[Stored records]
================================

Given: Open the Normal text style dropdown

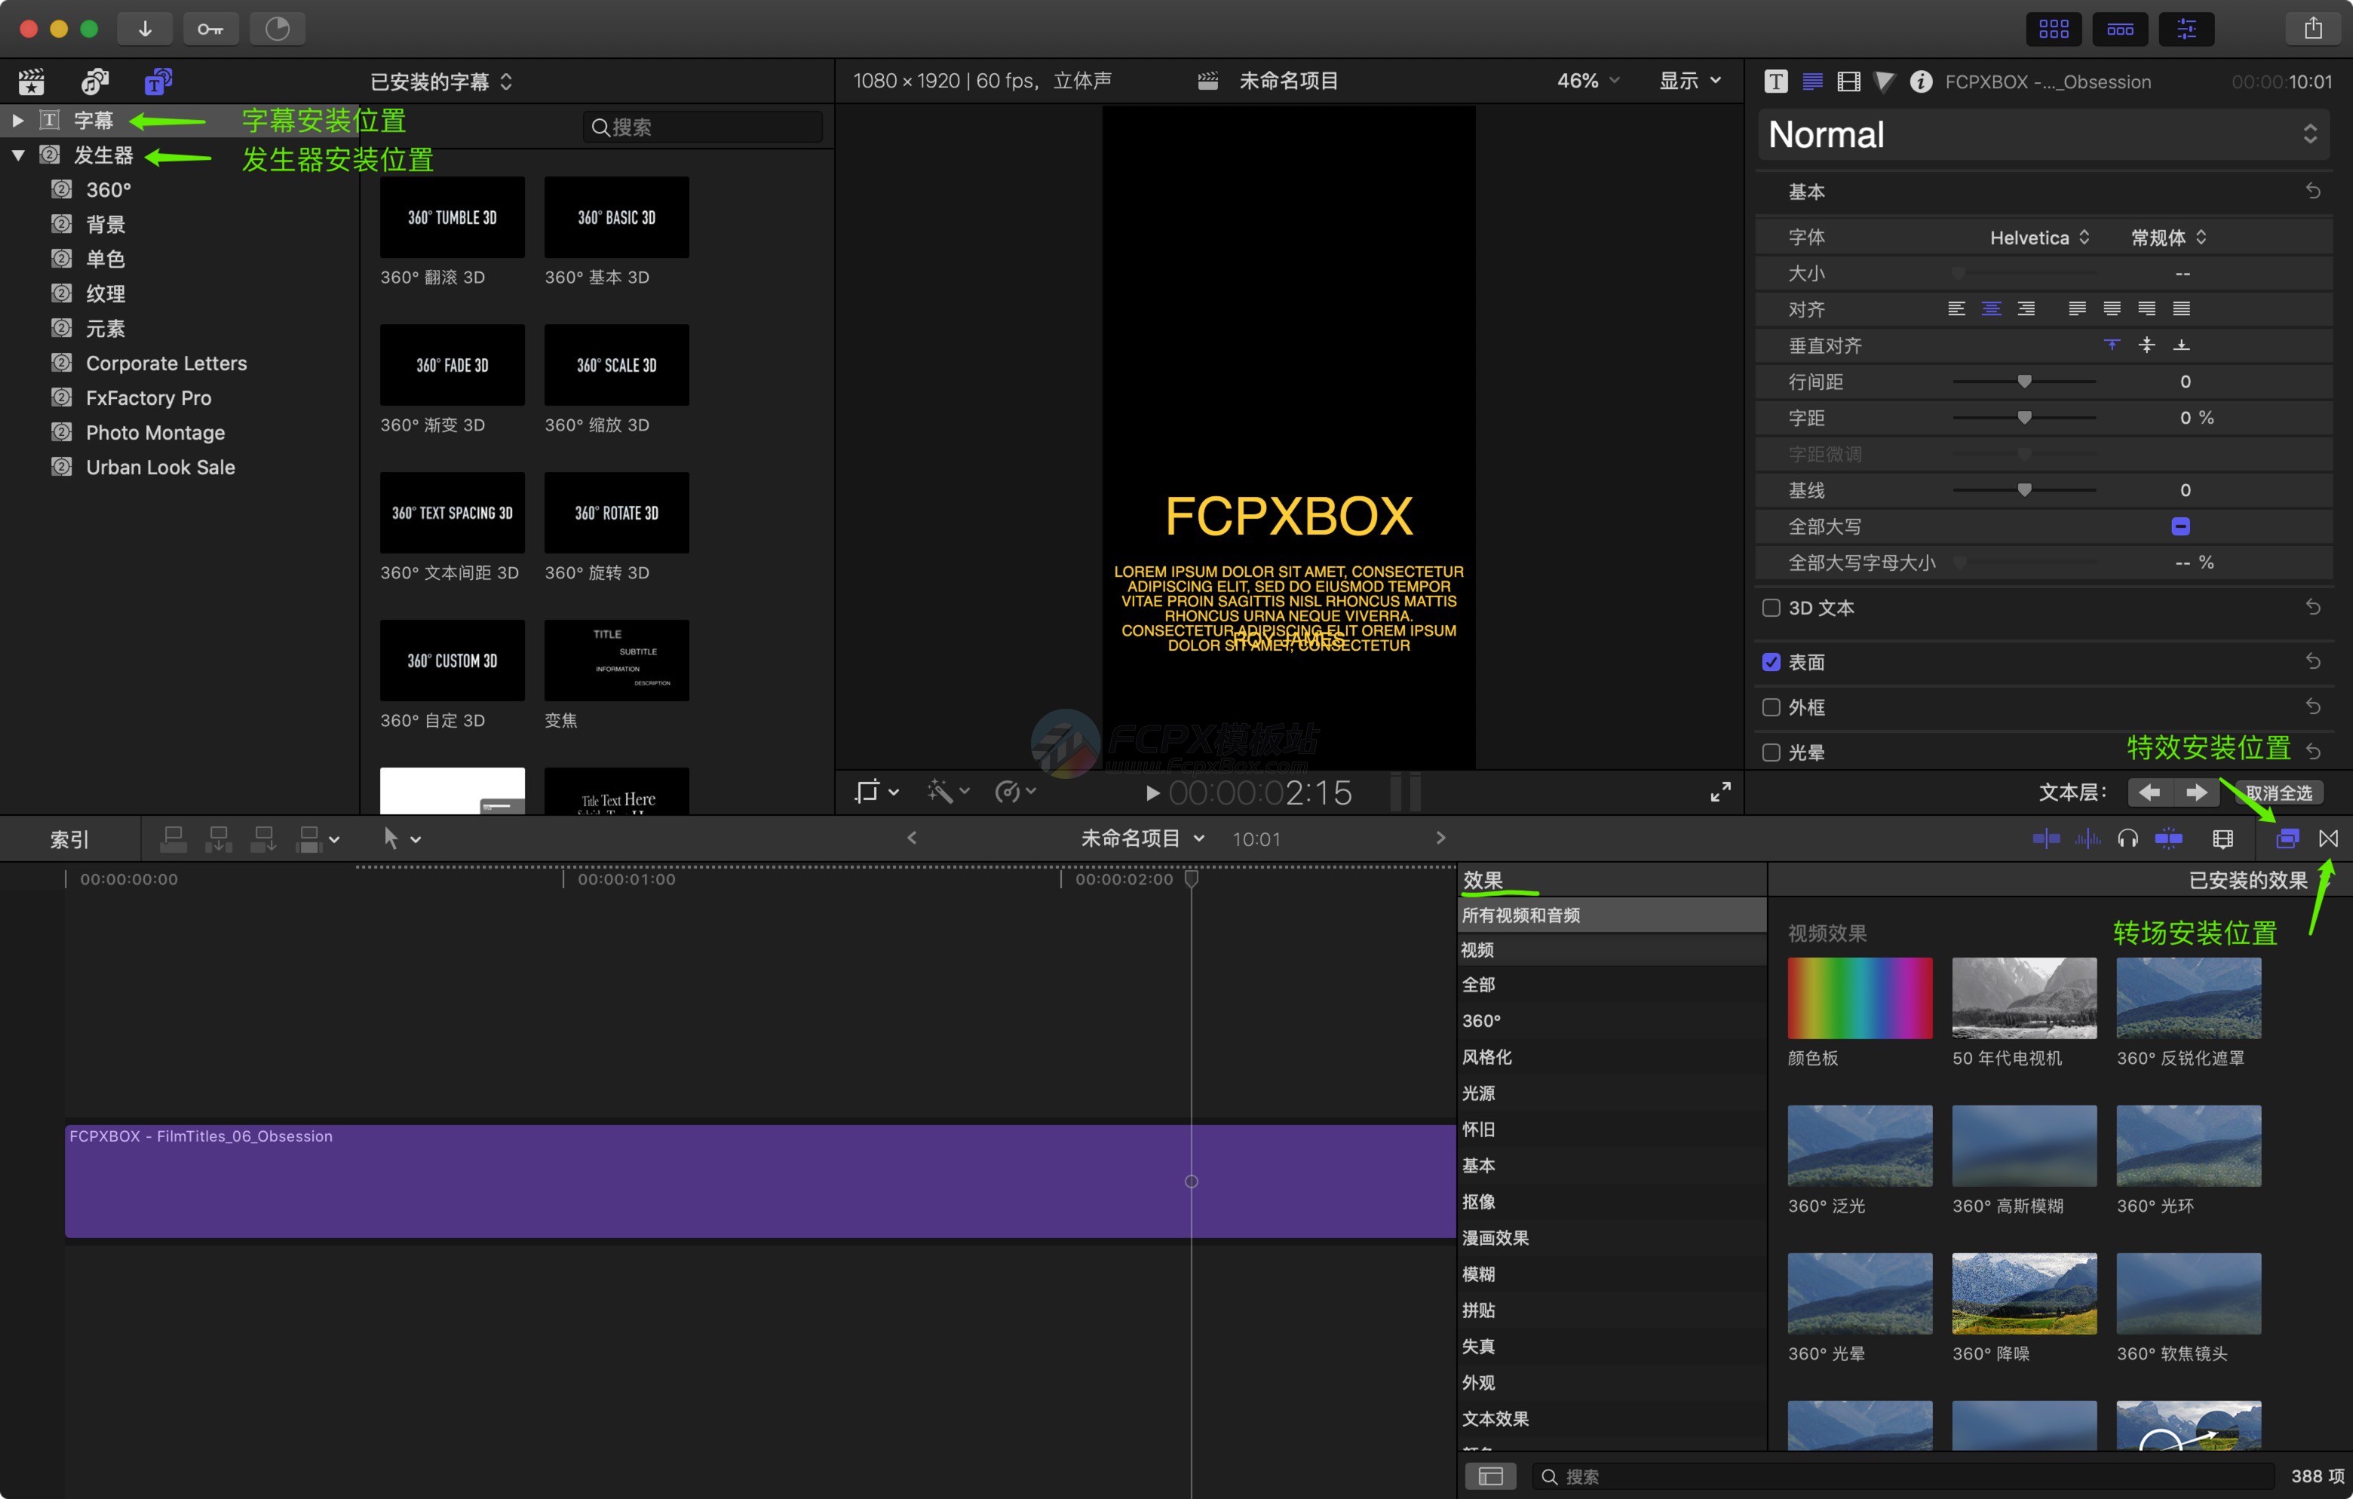Looking at the screenshot, I should tap(2042, 135).
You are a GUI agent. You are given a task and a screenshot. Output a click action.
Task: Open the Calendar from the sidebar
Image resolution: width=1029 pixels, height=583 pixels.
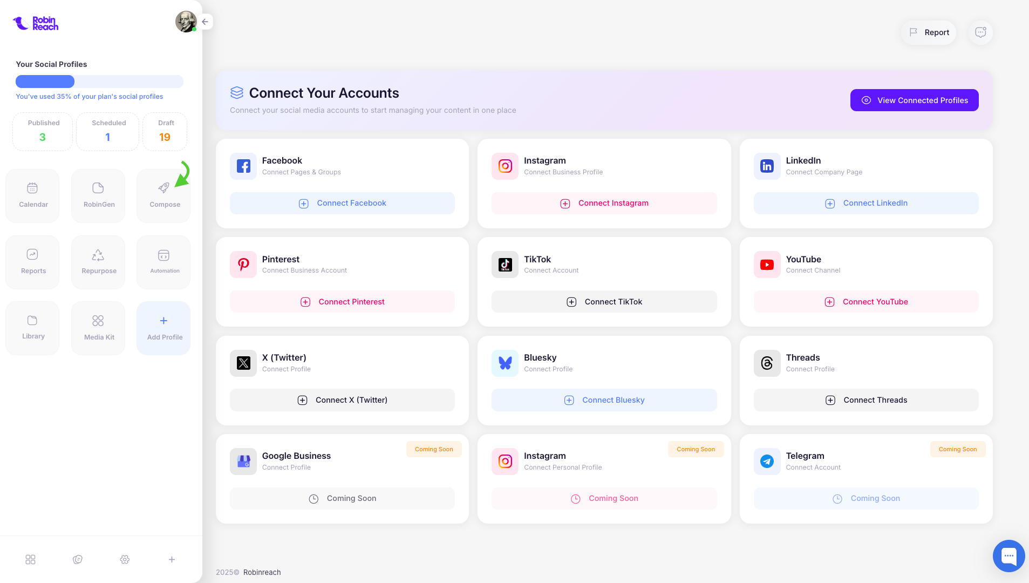pyautogui.click(x=32, y=195)
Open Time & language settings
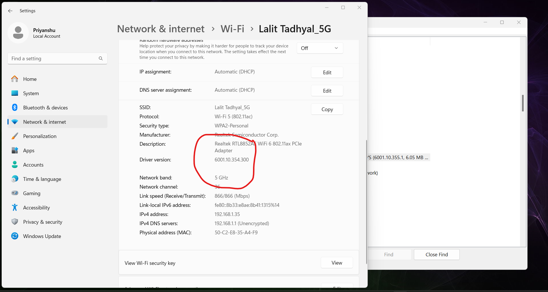The height and width of the screenshot is (292, 548). coord(42,179)
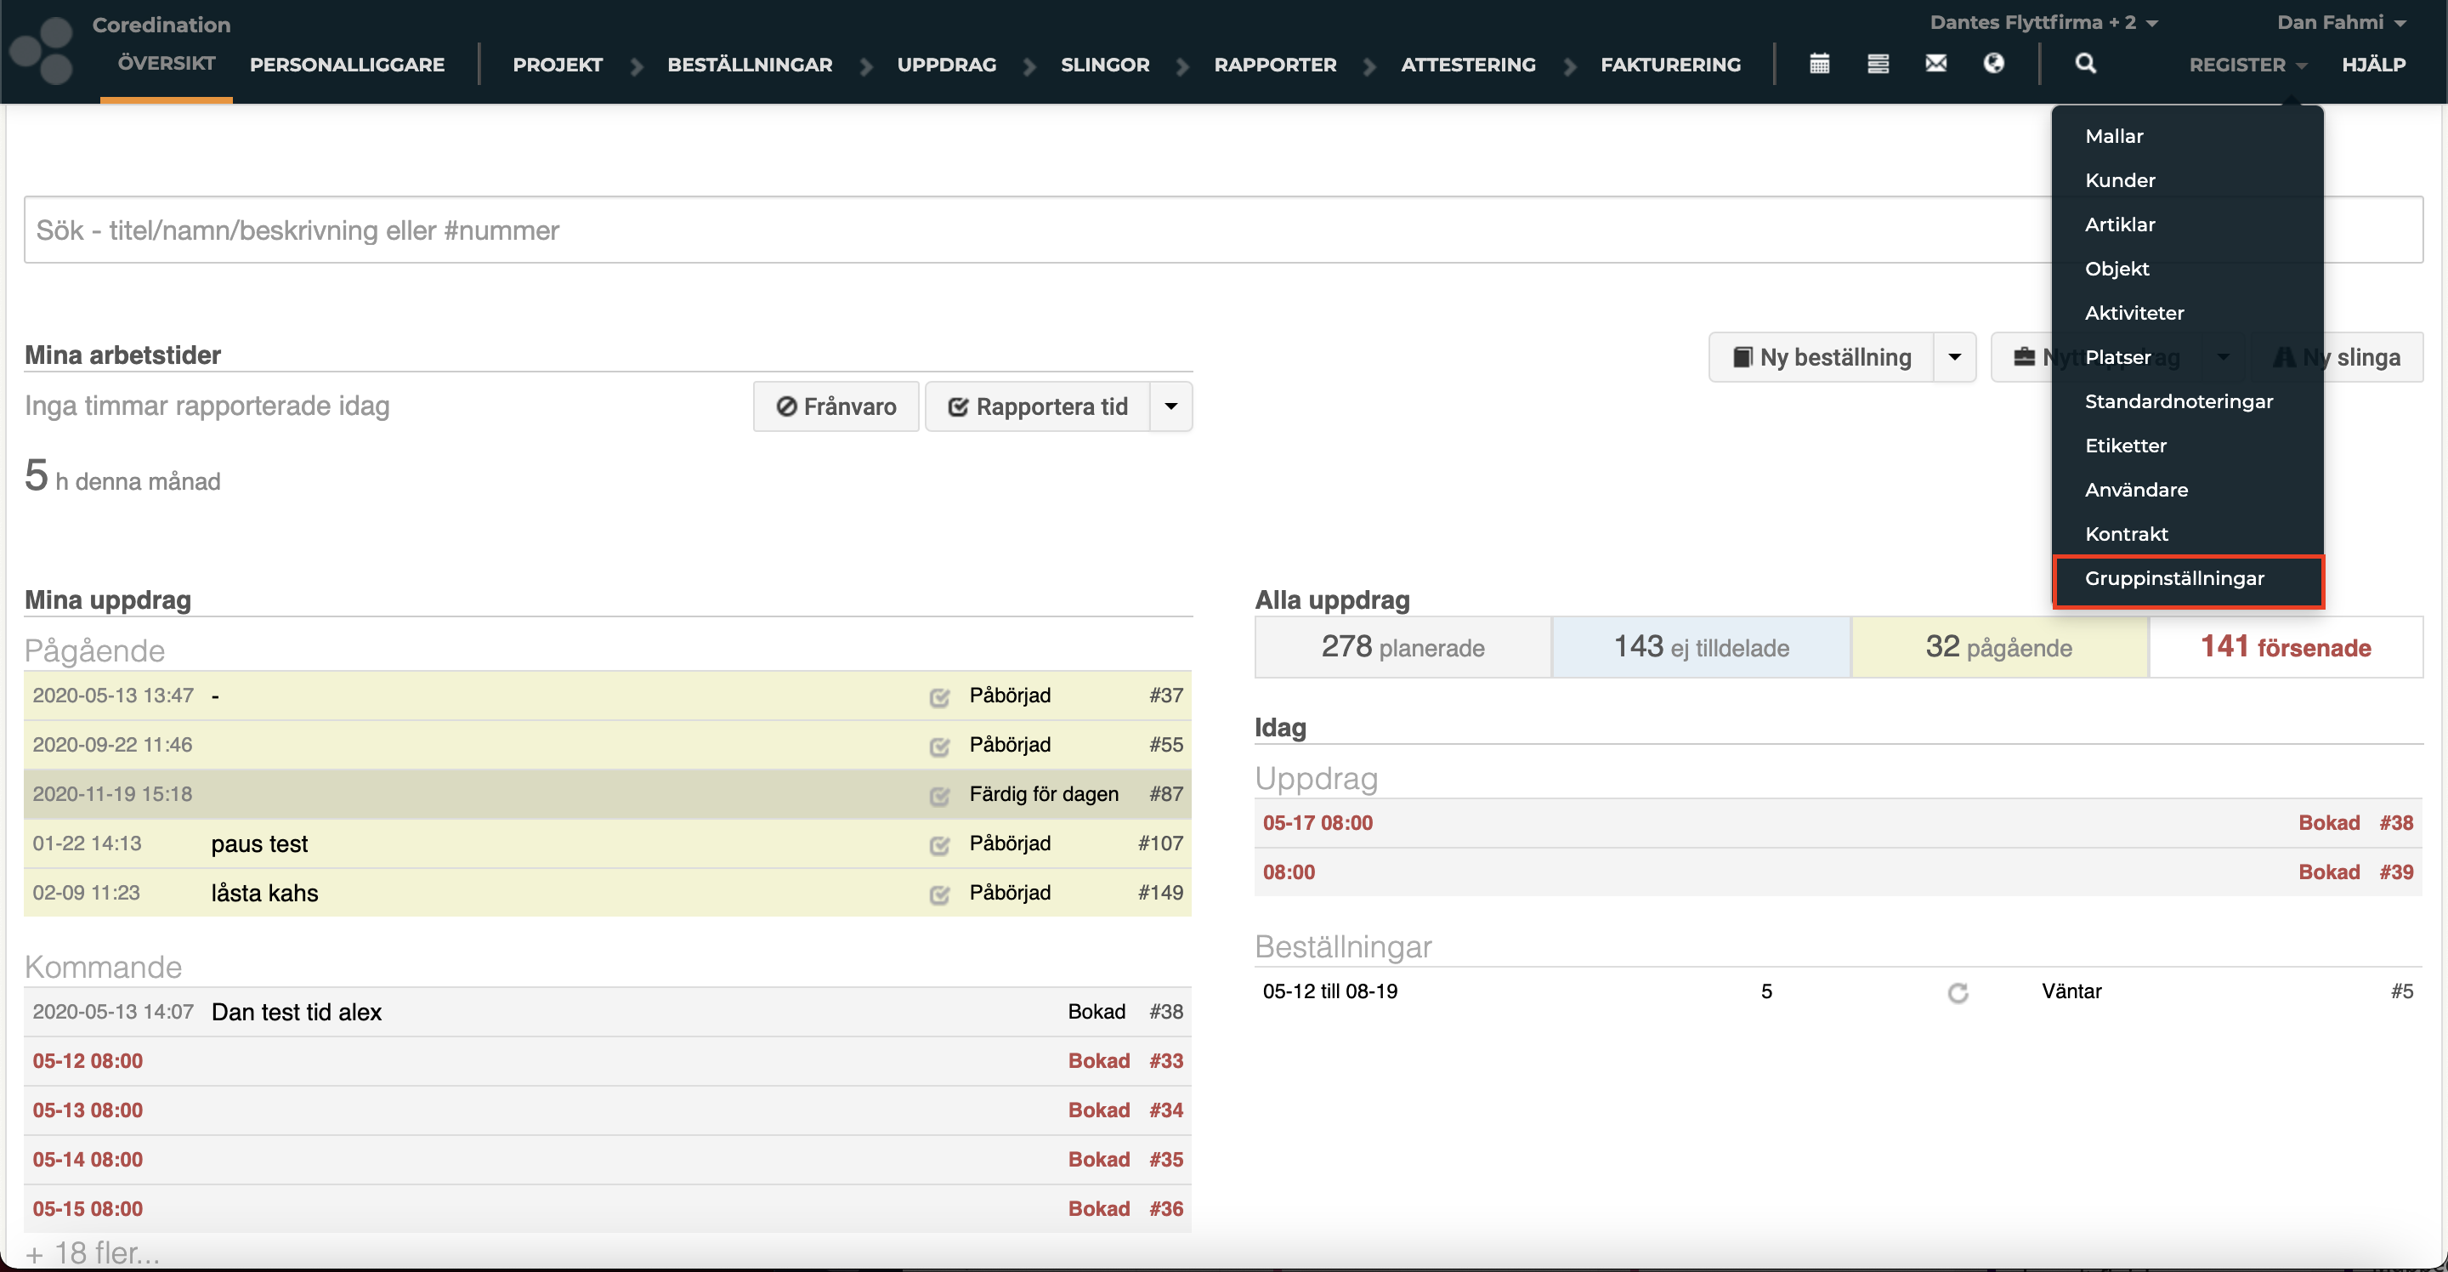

================================

▸ **What is being asked**: Please quote the records above exactly, beginning at the line that contains "Task: Open the Calendar from the sidebar" and ending at their last line. Leave the pictures out.

▸ **Task output**:
Task: Open the Calendar from the sidebar
Image resolution: width=1029 pixels, height=583 pixels.
pyautogui.click(x=32, y=195)
Open Time & language settings
The height and width of the screenshot is (292, 548). coord(42,179)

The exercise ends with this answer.